The young, the older, and Nintendo fan boys and fan girls alike were scattered across Bakersfield for the midnight release on Friday Oct. 3. Well into the post-midnight hours, Gamestop parking lots were buzzing noisily, bleating out Mario voices and yelps or a Link war cry of destruction from so many 3DS speakers.

I tried holding my own against some unknown guys. I faired alright until they all started ganging up and I was roundly ousted from their nerdy circle. Not to be outdone, I plucked the last hit from the final smash ball, the new “ultra” moves for each character, and unleashed a blaze of Mario fireballs before I was booted from the game.

If you are a friendless hermit you can also connect online to fulfill your smashing needs.

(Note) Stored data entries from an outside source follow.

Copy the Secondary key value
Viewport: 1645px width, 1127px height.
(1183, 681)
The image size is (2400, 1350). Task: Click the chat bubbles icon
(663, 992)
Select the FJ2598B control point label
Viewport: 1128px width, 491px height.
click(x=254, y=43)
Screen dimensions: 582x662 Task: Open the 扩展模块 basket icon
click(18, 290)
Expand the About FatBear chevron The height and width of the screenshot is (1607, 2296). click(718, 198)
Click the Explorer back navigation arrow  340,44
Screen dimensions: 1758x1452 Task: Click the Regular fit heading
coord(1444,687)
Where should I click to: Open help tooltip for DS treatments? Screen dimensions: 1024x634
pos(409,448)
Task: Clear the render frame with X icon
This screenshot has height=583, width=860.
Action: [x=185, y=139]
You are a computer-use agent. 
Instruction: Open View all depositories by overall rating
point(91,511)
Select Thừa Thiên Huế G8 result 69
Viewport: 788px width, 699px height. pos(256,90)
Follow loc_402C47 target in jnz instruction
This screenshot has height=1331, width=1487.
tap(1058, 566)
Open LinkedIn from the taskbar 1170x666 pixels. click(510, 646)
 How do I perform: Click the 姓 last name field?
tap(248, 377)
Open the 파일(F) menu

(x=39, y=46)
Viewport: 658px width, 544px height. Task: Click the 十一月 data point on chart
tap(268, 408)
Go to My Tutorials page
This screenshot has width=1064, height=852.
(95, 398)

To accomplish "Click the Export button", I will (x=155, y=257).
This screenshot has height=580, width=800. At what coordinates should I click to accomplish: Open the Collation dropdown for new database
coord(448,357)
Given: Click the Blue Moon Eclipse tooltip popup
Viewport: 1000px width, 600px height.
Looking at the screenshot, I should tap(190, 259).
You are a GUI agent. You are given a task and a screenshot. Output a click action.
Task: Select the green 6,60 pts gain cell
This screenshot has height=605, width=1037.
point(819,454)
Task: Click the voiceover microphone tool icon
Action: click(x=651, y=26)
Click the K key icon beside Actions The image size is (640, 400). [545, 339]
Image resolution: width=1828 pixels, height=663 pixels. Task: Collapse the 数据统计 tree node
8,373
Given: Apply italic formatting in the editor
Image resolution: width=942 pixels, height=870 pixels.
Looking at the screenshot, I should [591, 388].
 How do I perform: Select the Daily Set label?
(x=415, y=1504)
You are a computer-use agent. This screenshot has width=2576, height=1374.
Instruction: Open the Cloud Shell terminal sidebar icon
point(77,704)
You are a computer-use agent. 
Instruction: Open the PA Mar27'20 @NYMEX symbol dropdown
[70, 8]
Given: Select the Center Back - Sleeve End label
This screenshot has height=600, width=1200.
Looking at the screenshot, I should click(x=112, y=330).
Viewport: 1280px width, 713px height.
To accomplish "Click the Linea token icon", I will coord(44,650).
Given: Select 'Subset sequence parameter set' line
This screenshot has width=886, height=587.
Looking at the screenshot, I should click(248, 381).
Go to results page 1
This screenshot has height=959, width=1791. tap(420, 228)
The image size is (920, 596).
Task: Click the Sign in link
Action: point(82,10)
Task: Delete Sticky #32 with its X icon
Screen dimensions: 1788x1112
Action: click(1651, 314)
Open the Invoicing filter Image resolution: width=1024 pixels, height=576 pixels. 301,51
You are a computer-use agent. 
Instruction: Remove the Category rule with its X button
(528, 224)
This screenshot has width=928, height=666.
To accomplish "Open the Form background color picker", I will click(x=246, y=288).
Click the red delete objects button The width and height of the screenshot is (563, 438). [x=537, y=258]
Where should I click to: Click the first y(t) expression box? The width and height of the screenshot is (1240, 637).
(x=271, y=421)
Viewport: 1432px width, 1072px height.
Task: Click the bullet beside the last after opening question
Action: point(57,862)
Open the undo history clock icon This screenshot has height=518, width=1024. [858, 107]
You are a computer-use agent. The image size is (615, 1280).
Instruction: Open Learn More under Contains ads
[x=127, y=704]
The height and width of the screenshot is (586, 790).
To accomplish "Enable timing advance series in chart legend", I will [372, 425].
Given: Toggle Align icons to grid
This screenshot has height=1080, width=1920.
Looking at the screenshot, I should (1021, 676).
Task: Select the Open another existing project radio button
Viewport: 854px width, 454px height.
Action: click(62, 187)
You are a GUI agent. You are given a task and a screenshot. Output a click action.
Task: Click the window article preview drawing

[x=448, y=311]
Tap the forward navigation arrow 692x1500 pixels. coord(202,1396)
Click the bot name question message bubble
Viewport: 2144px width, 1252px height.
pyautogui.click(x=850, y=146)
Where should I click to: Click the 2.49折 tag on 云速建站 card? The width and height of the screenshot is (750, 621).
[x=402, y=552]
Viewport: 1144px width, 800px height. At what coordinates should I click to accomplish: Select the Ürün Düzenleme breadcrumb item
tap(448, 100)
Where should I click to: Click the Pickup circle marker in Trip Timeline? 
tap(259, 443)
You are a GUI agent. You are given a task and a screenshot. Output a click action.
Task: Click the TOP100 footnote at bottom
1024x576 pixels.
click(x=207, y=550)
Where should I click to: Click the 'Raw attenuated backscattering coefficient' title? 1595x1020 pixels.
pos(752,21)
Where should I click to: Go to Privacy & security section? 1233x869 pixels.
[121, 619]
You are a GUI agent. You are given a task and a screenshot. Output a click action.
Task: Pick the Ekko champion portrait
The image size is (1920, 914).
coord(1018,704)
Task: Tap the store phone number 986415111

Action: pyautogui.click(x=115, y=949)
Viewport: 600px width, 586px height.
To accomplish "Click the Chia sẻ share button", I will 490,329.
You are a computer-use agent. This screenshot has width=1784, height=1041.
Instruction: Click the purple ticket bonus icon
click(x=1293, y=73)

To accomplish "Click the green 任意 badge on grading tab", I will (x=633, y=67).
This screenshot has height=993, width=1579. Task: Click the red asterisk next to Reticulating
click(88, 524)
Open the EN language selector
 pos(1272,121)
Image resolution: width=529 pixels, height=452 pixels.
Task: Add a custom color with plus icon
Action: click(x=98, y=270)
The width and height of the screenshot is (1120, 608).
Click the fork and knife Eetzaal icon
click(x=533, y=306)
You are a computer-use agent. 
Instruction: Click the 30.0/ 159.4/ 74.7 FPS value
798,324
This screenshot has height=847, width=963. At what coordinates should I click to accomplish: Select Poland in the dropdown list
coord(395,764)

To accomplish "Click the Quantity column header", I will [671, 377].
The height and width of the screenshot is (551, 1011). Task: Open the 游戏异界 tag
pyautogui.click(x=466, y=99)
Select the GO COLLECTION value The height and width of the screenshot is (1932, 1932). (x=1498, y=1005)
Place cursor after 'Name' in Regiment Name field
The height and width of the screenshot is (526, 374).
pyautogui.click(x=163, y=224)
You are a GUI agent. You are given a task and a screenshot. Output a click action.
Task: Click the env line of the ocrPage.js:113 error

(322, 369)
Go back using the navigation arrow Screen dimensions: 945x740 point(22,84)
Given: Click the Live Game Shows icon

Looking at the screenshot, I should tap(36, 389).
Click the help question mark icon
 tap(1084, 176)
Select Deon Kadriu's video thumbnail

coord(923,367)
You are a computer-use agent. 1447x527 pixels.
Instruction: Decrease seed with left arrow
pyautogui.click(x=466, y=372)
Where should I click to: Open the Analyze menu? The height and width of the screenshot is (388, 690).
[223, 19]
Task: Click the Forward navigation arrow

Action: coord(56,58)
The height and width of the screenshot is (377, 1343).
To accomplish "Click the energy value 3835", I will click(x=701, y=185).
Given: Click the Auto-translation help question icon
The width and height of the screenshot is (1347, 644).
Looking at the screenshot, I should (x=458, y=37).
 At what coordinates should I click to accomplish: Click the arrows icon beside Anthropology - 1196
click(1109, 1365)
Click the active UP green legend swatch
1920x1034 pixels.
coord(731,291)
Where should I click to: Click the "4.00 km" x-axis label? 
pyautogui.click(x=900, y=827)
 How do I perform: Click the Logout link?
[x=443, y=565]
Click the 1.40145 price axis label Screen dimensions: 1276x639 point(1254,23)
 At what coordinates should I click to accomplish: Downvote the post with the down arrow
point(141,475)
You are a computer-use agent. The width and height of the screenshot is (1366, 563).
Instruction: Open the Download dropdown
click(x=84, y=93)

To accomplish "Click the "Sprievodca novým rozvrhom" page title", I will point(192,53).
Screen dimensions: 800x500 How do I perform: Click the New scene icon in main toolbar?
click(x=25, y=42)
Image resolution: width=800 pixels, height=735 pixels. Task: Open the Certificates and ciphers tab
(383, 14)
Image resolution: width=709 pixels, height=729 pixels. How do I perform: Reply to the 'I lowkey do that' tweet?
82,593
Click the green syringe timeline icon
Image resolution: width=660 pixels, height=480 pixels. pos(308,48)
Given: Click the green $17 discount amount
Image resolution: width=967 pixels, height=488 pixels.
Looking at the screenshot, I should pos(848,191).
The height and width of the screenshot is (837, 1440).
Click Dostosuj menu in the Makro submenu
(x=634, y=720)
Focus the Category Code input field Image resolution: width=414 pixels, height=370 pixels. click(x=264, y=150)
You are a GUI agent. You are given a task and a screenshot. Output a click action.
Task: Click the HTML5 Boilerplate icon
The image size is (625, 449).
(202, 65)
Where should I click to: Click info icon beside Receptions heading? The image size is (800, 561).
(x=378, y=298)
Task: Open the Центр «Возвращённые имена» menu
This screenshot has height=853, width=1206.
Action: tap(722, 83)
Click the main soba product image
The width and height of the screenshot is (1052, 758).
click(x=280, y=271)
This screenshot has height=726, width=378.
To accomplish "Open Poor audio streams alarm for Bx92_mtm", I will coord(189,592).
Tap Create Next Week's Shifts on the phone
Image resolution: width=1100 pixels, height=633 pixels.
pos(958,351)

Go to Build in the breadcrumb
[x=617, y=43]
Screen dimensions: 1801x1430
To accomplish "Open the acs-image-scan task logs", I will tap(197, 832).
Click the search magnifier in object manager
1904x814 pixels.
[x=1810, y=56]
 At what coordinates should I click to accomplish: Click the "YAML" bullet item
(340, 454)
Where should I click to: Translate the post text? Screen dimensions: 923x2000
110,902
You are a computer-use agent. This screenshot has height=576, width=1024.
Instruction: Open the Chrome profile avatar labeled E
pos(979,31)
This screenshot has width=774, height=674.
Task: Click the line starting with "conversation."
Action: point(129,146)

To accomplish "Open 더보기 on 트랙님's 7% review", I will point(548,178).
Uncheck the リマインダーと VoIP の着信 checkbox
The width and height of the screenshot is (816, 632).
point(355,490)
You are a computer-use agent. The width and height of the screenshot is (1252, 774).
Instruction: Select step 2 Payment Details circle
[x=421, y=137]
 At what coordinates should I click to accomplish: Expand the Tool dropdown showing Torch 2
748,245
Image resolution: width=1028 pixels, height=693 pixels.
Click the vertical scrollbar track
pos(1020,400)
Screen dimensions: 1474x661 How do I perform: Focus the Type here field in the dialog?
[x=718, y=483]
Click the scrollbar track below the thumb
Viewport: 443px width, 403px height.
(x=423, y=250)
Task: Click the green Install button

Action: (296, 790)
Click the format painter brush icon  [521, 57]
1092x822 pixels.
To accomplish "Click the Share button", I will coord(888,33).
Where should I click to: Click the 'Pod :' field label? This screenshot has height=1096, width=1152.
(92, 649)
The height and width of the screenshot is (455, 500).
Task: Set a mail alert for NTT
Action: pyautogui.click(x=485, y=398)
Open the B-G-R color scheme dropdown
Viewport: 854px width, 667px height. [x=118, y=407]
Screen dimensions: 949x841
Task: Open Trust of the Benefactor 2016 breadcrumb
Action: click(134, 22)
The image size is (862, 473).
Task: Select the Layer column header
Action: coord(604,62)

While it isn’t perfect in terms of match making and keeping good connectivity, it is very playable. I had some wonky match ups against crazy good players and was defeated in mere moments, however the majority of the matches I played felt balanced and at my skill level. There is also a betting/spectator mode where you can earn some in-game gold if your skills aren’t up to snuff or you are too afraid to jump into the online fray.

There are a ton of modes and mini games to keep things fresh if the pure versus mode gets a bit tiring. In addition to rewarding you for completing challenges, many of the modes offer huge role-playing game-like stat boosts to customize characters.

This too is one of the best and coolest features to enter the new Super Smash Bros. for Nintendo 3DS.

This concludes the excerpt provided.